◆ **Material supplied**:

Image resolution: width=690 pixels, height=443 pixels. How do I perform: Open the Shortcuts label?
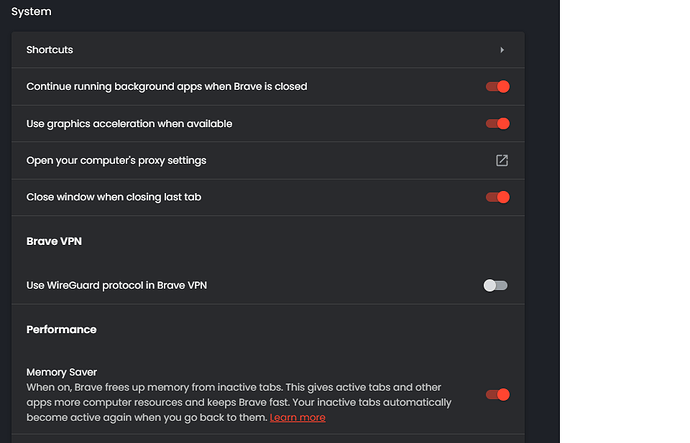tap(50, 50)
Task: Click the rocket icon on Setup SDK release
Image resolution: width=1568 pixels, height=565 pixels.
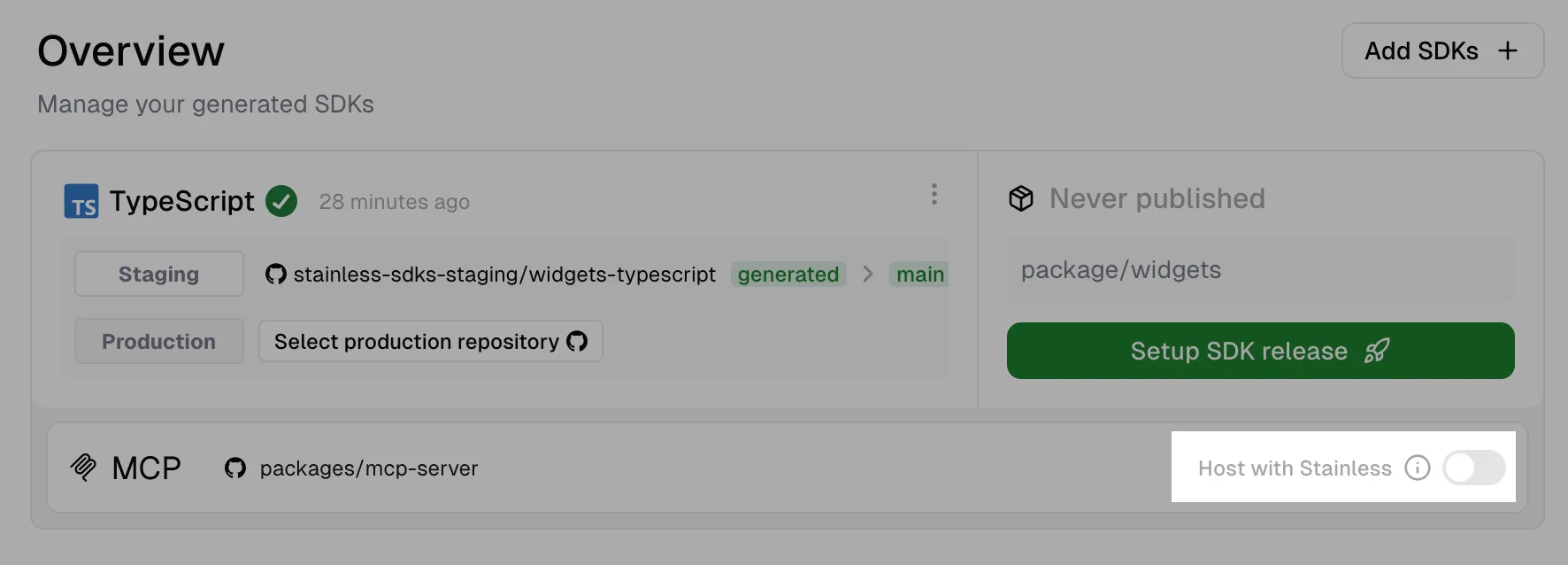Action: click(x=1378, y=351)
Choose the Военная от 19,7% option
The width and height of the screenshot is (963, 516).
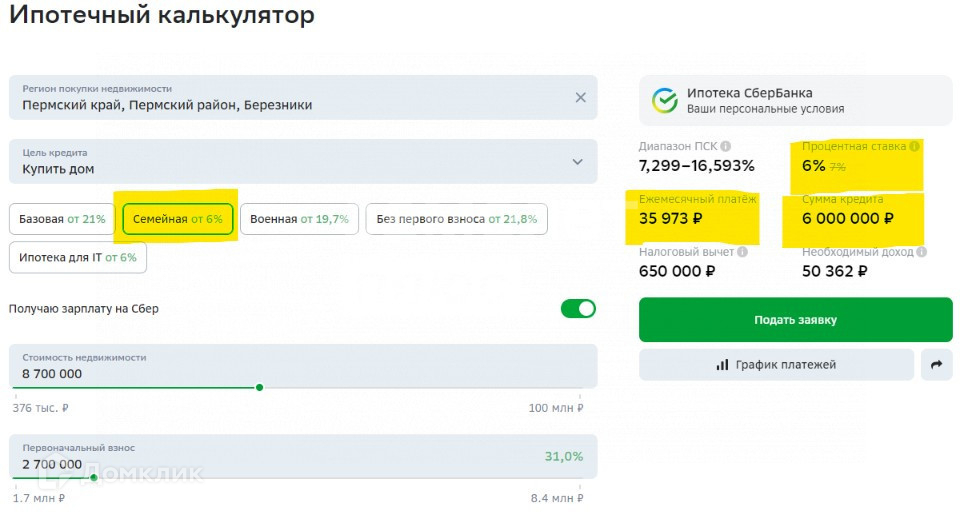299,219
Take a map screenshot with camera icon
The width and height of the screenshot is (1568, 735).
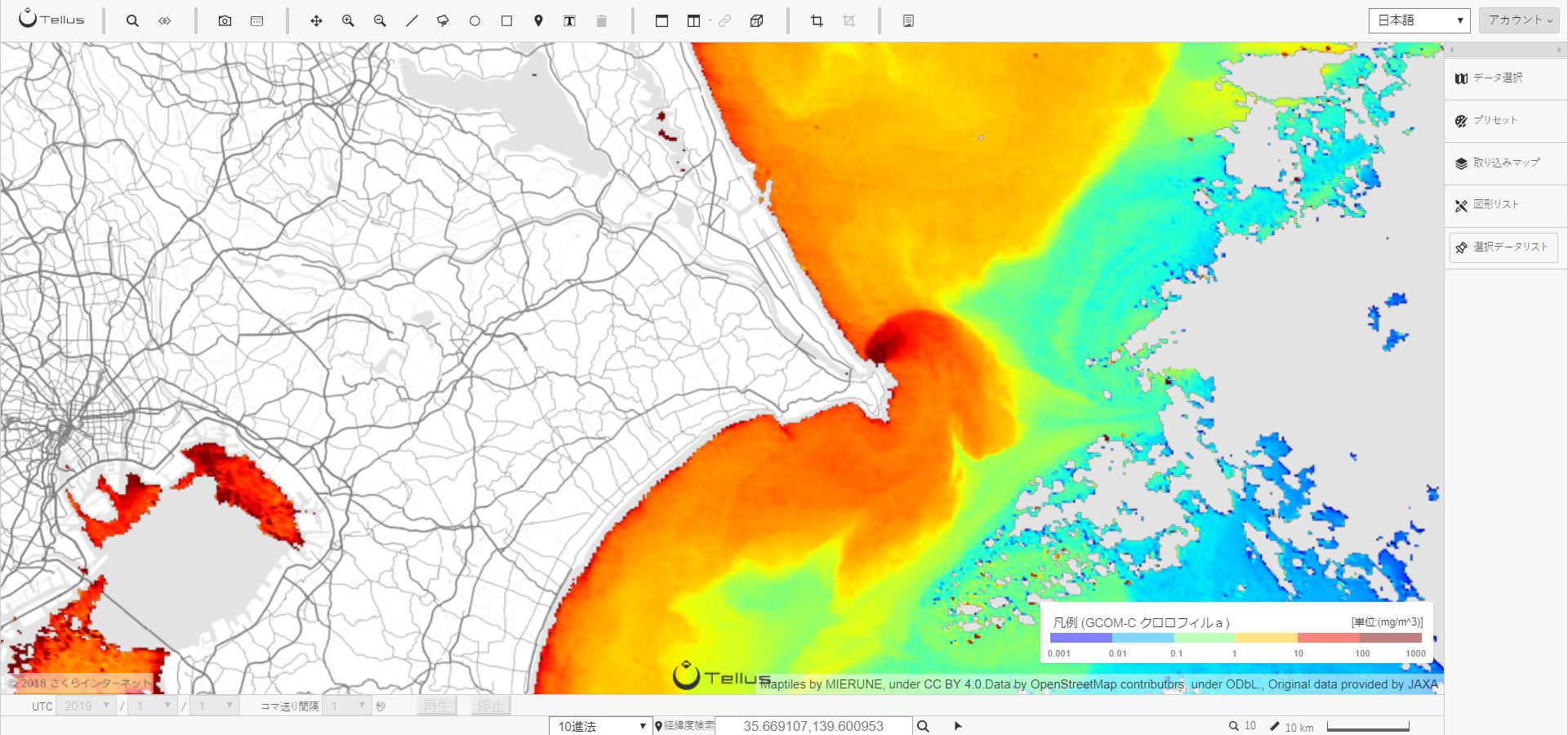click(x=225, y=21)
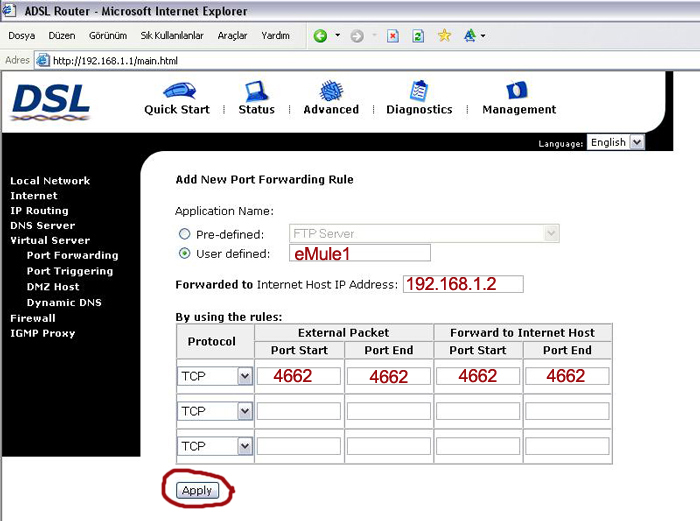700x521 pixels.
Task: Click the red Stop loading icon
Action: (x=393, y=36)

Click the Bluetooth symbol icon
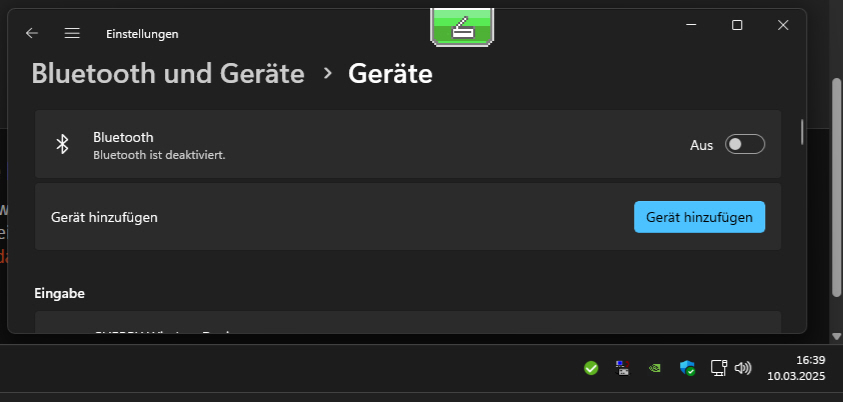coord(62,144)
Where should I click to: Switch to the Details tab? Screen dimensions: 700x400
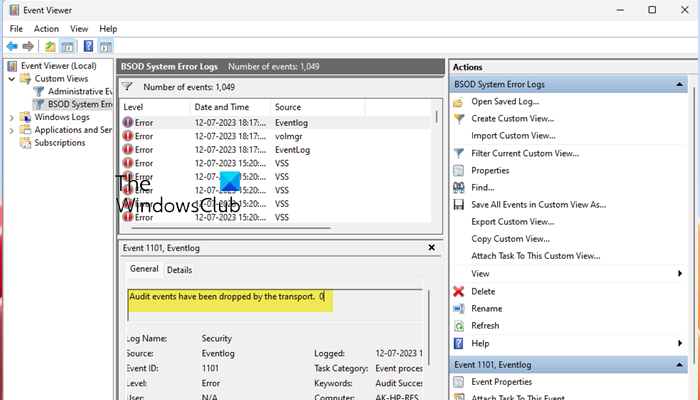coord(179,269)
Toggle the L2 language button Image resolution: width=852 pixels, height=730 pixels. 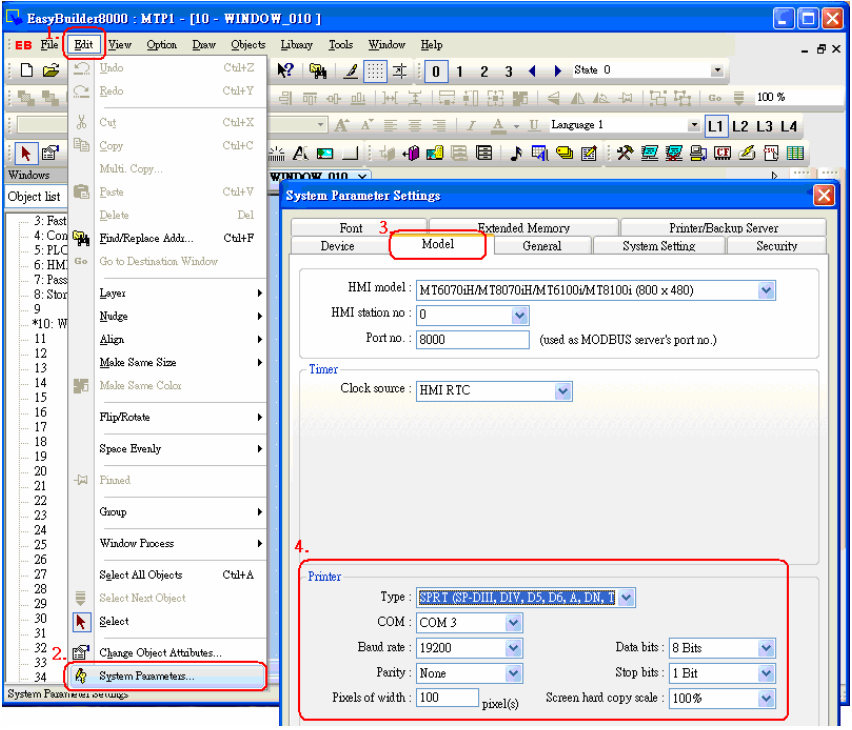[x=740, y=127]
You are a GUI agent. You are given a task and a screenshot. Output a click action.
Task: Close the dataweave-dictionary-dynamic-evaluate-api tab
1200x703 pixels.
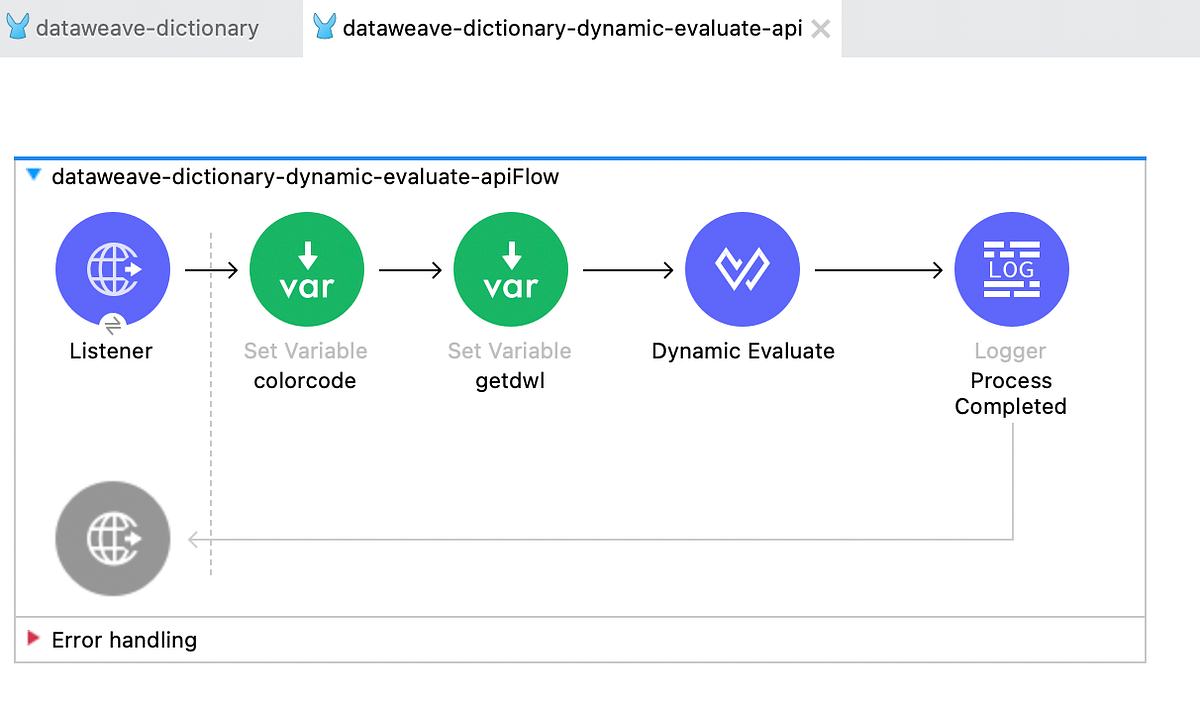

◆ **Required action**: From the line holding "Task: Close the" to the last line of the listing, please output each line exactly as it stands. Pictures stay out of the copy.

◆ **Finished task**:
Task: Close the dataweave-dictionary-dynamic-evaluate-api tab
1200x703 pixels.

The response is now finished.